Two nested loops check every pair or subarray. The outer loop fixes a starting point, the inner loop extends or searches. For n elements this gives up to n²/2 operations. No extra space, but the quadratic time is prohibitive for large inputs.
Most array problems have an O(n²) brute force (nested loops) and an O(n) optimal (single pass with clever state tracking).
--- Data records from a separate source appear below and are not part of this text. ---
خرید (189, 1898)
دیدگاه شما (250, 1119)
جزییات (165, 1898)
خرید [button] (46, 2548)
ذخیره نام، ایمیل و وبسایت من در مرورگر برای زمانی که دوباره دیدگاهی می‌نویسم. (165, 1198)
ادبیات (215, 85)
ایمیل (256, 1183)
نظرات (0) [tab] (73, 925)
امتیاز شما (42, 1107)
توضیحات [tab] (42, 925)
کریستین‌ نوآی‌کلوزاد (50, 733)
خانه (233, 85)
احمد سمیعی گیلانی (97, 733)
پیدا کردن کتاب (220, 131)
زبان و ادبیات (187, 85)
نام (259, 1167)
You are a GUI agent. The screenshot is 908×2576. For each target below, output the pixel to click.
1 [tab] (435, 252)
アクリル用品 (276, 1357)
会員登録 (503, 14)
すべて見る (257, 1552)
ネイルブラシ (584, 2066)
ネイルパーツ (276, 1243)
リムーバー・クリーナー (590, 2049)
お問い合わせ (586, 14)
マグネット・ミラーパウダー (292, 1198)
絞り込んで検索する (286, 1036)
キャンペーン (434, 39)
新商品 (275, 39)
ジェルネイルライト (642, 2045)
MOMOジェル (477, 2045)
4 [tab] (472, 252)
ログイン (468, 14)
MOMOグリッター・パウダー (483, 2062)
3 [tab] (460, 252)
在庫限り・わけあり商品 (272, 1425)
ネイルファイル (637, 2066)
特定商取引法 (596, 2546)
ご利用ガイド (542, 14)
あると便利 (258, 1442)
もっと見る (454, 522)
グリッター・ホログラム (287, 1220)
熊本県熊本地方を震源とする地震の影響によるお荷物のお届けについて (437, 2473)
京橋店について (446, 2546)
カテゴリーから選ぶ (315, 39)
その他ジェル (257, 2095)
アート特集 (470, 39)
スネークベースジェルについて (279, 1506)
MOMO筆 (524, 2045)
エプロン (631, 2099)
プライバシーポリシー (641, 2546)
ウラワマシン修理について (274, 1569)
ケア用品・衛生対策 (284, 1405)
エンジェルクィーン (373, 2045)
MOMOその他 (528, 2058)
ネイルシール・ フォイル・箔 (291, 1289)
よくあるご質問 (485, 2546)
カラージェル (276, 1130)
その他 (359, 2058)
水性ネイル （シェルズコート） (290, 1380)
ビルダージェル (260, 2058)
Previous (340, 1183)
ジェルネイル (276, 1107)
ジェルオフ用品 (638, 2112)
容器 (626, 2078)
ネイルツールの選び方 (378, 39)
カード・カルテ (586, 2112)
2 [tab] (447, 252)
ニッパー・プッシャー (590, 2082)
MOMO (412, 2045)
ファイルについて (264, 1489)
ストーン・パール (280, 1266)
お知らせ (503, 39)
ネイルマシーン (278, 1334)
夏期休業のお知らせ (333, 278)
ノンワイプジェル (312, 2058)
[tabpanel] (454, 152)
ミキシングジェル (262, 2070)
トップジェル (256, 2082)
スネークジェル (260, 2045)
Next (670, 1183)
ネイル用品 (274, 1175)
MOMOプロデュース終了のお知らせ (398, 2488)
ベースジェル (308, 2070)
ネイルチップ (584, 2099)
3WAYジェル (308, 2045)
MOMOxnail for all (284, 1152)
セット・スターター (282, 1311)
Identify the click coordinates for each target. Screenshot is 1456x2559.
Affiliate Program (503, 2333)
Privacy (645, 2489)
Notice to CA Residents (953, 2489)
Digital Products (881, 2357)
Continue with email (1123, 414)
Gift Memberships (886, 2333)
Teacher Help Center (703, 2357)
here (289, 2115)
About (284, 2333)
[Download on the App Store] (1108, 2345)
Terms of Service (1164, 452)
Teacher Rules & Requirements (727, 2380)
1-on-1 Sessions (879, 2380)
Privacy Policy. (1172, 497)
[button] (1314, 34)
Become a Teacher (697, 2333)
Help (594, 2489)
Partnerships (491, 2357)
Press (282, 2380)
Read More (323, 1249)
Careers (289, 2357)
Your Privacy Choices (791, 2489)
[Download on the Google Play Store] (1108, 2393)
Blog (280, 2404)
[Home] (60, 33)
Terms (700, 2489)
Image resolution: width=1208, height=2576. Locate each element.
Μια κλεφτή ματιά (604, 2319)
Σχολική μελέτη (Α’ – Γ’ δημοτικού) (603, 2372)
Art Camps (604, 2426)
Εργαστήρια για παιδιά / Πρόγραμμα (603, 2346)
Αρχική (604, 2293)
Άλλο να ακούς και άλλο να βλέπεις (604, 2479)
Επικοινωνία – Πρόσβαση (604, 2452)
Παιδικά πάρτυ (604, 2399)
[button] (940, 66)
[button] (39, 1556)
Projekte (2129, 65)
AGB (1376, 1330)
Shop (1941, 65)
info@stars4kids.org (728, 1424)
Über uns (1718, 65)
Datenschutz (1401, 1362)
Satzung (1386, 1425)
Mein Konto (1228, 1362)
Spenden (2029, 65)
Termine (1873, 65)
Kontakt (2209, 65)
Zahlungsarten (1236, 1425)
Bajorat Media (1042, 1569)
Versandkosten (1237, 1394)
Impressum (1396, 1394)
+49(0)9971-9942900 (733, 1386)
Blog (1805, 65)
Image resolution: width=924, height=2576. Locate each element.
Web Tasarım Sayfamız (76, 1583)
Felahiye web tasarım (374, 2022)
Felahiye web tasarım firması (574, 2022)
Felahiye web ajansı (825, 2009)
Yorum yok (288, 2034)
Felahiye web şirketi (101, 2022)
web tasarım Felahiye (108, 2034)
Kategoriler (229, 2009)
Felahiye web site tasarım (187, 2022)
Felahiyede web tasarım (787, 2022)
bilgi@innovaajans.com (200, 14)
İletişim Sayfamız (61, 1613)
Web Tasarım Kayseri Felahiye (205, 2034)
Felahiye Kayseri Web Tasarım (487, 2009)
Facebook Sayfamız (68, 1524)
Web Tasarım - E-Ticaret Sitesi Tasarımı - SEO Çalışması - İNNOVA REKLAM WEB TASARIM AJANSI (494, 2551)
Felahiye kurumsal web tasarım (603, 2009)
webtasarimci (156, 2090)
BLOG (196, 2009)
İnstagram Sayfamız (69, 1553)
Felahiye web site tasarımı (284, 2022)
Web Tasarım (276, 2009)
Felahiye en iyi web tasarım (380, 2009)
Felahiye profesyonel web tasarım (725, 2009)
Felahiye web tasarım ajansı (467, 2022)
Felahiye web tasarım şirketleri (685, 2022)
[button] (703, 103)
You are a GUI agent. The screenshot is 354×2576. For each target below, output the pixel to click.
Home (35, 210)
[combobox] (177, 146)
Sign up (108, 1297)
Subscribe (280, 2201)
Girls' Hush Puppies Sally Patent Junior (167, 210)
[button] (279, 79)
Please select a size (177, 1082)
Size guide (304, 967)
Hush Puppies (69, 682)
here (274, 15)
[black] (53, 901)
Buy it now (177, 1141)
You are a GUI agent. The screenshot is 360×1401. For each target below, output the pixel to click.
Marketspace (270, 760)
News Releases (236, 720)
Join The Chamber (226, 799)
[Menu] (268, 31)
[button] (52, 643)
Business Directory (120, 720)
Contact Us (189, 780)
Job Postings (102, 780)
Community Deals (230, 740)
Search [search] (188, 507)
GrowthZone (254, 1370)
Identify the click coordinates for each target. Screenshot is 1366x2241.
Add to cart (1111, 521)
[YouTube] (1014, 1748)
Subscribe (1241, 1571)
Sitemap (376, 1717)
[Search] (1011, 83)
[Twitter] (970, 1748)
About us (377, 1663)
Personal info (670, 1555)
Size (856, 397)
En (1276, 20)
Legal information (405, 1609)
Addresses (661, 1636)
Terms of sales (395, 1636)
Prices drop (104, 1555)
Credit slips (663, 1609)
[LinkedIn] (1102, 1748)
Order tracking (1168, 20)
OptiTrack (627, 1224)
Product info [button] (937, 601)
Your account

The key is identifying what information to maintain as you scan: a running max, a prefix sum, a hash map of seen values, or two pointers.
Review these before coding to avoid predictable interview regressions.
Wrong move: Loop endpoints miss first/last candidate.
Usually fails on: Fails on minimal arrays and exact-boundary answers.
Fix: Re-derive loops from inclusive/exclusive ranges before coding.
Wrong move: Zero-count keys stay in map and break distinct/count constraints.
Usually fails on: Window/map size checks are consistently off by one.
Fix: Delete keys when count reaches zero.